◆ Selected excerpt
_ _ _ _

…by Jonas E. Alexis and Richard C. Cook
Richard C. Cook is a retired federal government analyst. In his 32-year career he worked for five civilian agencies and the Carter White House. While with NASA he documented the flaws with the space shuttle solid rocket booster and testified before the Presidential Commission on the Space Shuttle Challenger Accident. Unable to return to NASA after his testimony, he spent the rest of his career with the U.S. Treasury Department.
On retirement in 2007, he published Challenger Revealed, the definitive account of the multiple layers of cover-up surrounding the disaster. He went on to publish a book on monetary policy entitled We Hold These Truths: The Hope of Monetary Reform.
Jonas E. Alexis: The Republican Party has already revered Ronald Reagan as some kind of a national hero. The Economist called him “the man who beat Communism.” Dinesh D’Souza extols him as “an ordinary man” who “became an extraordinary leader.”

_ _ _ _

◆ Actions to take
**1.** From the interview with Richard C. Cook, repeat the passage that begins at the words "On retirement in" and stops after "of Monetary Reform.", renaming "monetary policy" as "economic policy".
**2.** Translate this sentence from the interview with Richard C. Cook into Spanish: "Unable to return to NASA after his testimony, he spent the rest of his career with the U.S. Treasury Department."
**3.** Carry on the interview with Richard C. Cook from the point where it stops.
The listing that comes next has no connection to the interview with Richard C. Cook.

◆ Provided information
_ _ _ _

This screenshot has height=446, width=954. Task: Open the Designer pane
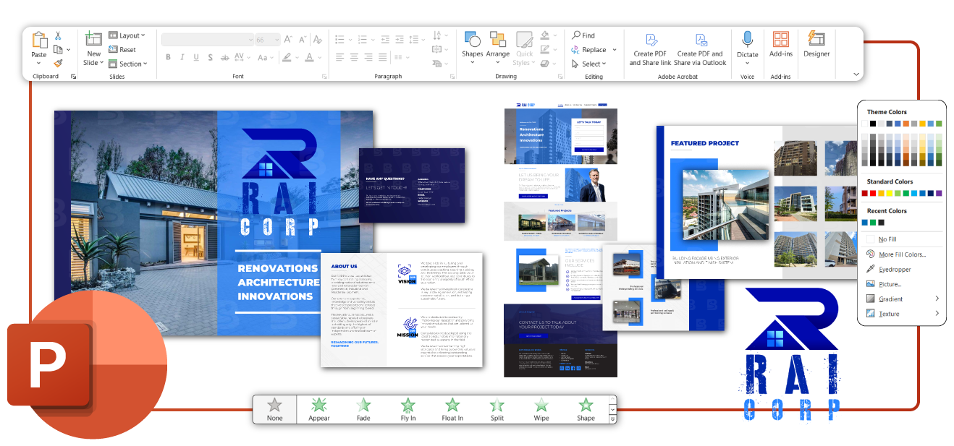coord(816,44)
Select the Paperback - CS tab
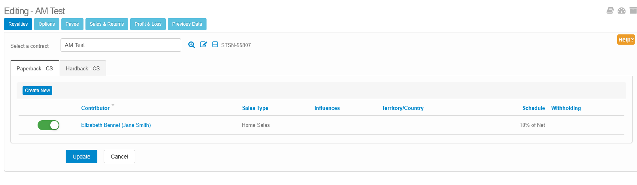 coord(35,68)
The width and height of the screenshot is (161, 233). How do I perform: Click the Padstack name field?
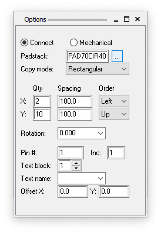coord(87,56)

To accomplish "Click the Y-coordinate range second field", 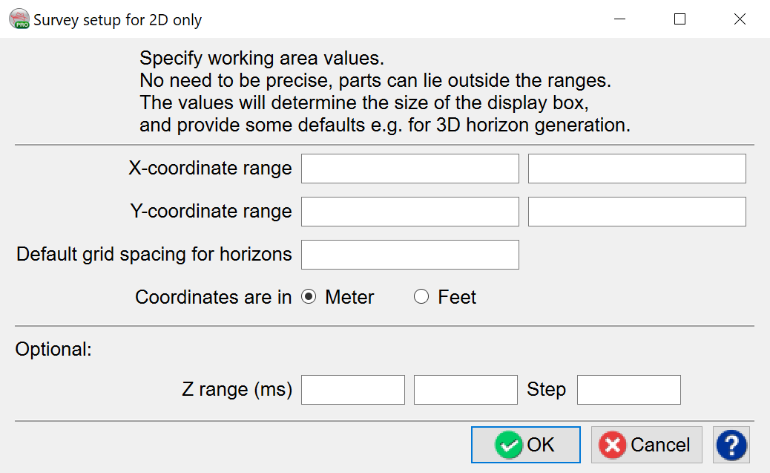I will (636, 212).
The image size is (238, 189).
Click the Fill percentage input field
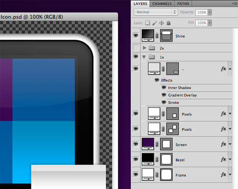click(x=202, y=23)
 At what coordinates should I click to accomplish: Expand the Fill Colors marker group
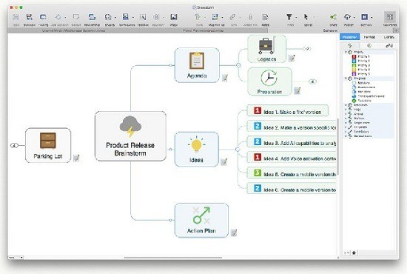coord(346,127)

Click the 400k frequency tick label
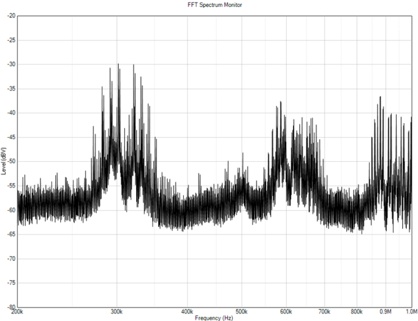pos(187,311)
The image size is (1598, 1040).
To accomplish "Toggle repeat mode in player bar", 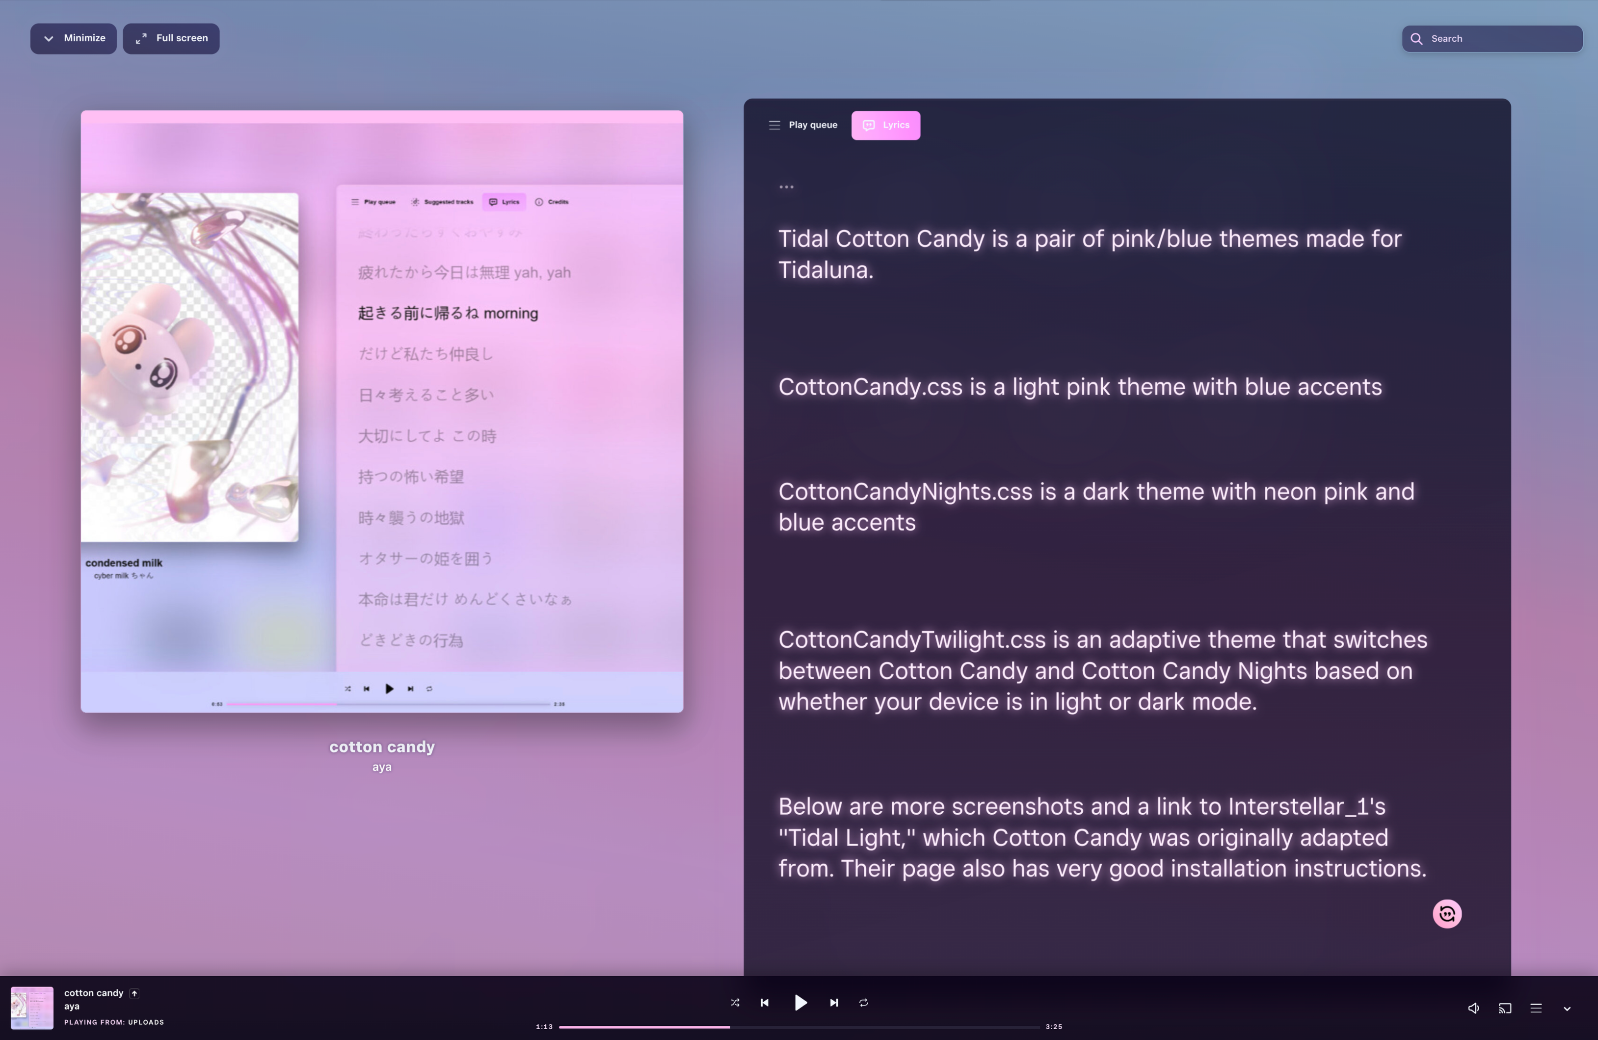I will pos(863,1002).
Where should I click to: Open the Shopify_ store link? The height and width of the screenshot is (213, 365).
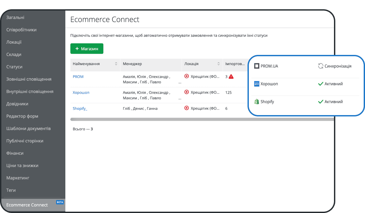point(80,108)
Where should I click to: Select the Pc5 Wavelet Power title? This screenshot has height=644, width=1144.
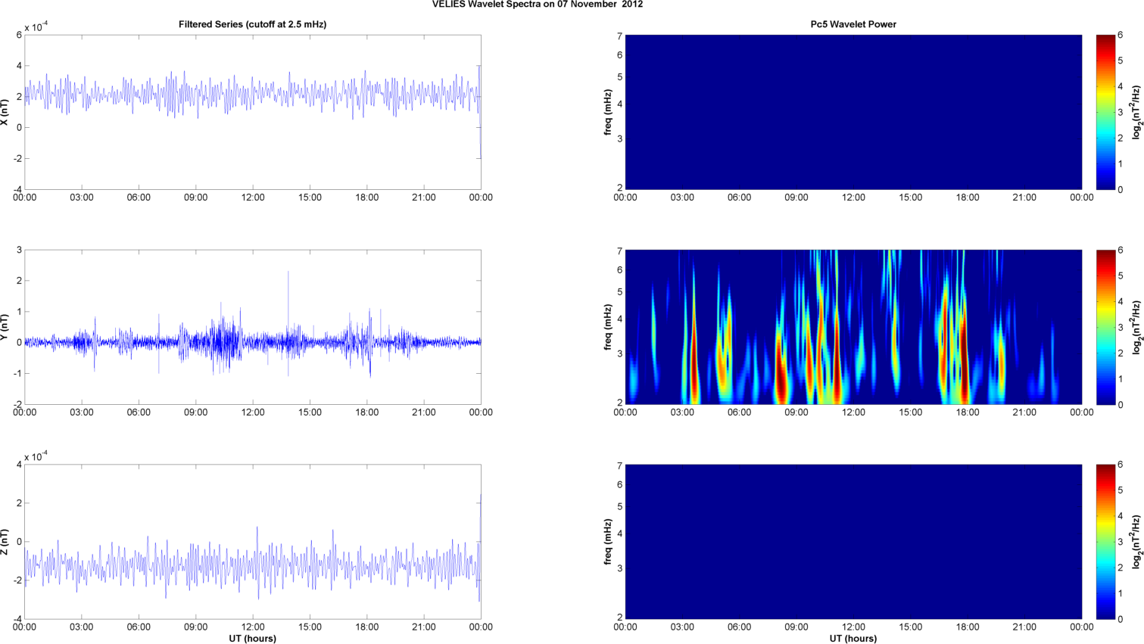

_ _ _ _

◆ Solved problems
**1.**
On retirement in 2007, he published Challenger Revealed, the definitive account of the multiple layers of cover-up surrounding the disaster. He went on to publish a book on economic policy entitled We Hold These Truths: The Hope of Monetary Reform.

**2.** Al no poder regresar a la NASA después de su testimonio, pasó el resto de su carrera en el Departamento del Tesoro de los Estados Unidos.

**3.**
But people like D’Souza are agents of the capitalist ideology, which essentially views people as subjects and which seeks to establish Mammon as the fundamental principle in economic enterprise. D’Souza himself used to work at the American Enterprise Institute, a Neoconservative think tank which seeks perpetual wars in the Middle East and promotes a rapacious capitalist system.
Reagan was also a defender of the capitalist system, which allowed him to fire more than 11,000 air traffic controllers in 1981. As E. Michael Jones points out, Paul Volcker and Ronald Reagan
“were devoted disciples of Milton Friedman and the Jewish version of laissez-faire capitalism which Friedman had been promoting for decades at the University of Chicago.”
Why were the air traffic controllers fired? Well, they were essentially asking for decent wages, which arguably would have allowed them to build their families and eventually make the entire nation prosperous.
Asking for decent wages, according to the capitalist system, is like asking for your death sentence. Greed and self-interest come first, and people or employees are just an afterthought. The man who established that immoral principle in a sophisticated way was Adam Smith.
Reagan’s attack on labor was a complete disaster for the United States, and some observers later declared that “It is clear now that the fallout from the strike has hurt workers and distorted our politics in ways Reagan himself did not advocate.”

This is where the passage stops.